Re: [PATCH 1/9] platform/surface: Add Surface Aggregator subsystem

From: Maximilian Luz
Date: Mon Nov 16 2020 - 12:04:07 EST


On 11/16/20 2:33 PM, Andy Shevchenko wrote:
On Sun, Nov 15, 2020 at 9:25 PM Maximilian Luz <luzmaximilian@xxxxxxxxx> wrote:

Add Surface System Aggregator Module core and Surface Serial Hub driver,
required for the embedded controller found on Microsoft Surface devices.

The Surface System Aggregator Module (SSAM, SAM or Surface Aggregator)
is an embedded controller (EC) found on 4th and later generation
Microsoft Surface devices, with the exception of the Surface Go series.
This EC provides various functionality, depending on the device in
question. This can include battery status and thermal reporting (5th and
later generations), but also HID keyboard (6th+) and touchpad input
(7th+) on Surface Laptop and Surface Book 3 series devices.

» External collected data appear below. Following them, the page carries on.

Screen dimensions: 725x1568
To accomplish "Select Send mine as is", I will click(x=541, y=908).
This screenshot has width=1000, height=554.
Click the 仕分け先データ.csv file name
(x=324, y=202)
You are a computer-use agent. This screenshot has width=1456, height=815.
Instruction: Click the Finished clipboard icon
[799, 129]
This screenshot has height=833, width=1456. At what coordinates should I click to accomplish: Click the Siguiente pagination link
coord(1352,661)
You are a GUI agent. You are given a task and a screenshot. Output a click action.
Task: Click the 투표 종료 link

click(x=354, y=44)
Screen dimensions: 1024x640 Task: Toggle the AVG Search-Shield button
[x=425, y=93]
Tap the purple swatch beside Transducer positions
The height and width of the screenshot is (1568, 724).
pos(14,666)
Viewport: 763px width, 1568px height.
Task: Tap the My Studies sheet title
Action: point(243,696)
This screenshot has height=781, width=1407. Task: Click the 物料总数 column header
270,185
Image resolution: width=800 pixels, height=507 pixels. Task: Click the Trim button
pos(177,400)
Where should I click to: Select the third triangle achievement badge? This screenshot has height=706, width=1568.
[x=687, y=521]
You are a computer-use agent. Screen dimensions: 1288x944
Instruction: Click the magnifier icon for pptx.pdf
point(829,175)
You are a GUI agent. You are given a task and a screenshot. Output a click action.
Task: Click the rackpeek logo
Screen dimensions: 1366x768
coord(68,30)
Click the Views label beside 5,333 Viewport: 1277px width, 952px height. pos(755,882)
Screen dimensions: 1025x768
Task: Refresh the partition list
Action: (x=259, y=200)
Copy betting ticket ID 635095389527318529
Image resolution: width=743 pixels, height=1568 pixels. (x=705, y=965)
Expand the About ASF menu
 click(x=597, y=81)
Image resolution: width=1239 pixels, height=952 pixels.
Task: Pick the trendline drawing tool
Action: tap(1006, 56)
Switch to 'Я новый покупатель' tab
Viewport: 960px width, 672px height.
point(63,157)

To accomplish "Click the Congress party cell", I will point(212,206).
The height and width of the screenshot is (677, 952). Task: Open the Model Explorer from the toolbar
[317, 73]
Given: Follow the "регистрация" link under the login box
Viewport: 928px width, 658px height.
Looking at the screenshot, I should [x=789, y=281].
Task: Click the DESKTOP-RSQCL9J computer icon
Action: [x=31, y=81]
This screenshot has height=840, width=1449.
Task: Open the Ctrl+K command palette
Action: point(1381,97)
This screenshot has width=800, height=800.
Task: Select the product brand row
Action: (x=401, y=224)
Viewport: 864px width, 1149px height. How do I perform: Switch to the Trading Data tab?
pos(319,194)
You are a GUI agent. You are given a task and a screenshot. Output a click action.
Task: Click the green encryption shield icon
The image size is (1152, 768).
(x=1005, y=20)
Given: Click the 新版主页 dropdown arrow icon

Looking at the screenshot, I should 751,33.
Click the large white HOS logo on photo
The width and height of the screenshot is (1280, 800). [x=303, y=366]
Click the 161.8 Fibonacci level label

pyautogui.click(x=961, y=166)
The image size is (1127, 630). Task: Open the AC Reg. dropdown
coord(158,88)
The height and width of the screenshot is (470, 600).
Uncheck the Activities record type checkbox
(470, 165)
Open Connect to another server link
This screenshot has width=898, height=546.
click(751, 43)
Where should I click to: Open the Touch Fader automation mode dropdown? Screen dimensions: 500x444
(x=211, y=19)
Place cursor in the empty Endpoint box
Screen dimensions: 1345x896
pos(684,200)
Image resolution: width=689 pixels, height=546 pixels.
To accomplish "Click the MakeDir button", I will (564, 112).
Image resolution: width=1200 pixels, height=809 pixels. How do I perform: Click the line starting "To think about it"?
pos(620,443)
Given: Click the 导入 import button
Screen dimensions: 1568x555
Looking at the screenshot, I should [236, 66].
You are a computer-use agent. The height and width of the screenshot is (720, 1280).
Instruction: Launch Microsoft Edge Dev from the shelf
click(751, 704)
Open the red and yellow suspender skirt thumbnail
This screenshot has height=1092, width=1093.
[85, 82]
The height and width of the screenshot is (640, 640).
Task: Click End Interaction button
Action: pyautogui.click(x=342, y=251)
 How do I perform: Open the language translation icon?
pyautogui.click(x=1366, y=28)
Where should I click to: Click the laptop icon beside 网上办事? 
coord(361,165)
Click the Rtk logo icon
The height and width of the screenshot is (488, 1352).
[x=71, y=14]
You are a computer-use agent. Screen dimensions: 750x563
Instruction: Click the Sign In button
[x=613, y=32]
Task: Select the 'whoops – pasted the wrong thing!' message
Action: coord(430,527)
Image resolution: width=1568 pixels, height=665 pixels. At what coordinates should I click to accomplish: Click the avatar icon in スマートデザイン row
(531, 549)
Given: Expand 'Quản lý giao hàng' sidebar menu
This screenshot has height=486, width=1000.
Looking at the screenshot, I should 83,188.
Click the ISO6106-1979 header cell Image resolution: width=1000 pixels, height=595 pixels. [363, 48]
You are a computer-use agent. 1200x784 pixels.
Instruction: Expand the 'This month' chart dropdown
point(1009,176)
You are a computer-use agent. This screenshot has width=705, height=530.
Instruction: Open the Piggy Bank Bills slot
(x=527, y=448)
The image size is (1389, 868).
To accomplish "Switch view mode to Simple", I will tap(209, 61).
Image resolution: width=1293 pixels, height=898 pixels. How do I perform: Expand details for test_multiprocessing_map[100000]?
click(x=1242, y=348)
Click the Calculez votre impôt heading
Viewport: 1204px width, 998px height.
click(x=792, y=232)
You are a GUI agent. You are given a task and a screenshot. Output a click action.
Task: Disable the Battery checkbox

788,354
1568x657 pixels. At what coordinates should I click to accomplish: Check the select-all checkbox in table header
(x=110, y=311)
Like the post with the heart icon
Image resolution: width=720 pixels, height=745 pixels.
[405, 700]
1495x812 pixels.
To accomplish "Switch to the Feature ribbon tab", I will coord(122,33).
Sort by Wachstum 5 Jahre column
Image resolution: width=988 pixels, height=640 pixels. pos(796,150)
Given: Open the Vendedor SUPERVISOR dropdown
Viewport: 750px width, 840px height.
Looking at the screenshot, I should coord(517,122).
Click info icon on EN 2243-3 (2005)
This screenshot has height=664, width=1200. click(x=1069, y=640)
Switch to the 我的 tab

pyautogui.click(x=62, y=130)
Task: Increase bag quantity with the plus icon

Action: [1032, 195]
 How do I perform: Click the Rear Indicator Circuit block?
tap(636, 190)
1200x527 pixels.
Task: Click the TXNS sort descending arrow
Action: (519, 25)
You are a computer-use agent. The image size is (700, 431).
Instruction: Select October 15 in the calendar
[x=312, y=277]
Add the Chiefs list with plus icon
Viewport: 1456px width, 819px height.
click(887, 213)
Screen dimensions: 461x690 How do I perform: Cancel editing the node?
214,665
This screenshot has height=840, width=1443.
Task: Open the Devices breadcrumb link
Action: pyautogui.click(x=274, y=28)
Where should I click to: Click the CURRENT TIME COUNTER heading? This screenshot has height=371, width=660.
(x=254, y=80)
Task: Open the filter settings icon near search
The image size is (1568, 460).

This patch provides the basic necessities for communication with the SAM
EC on 5th and later generation devices. On these devices, the EC
provides an interface that acts as serial device, called the Surface
Serial Hub (SSH). 4th generation devices, on which the EC interface is
provided via an HID-over-I2C device, are not supported by this patch.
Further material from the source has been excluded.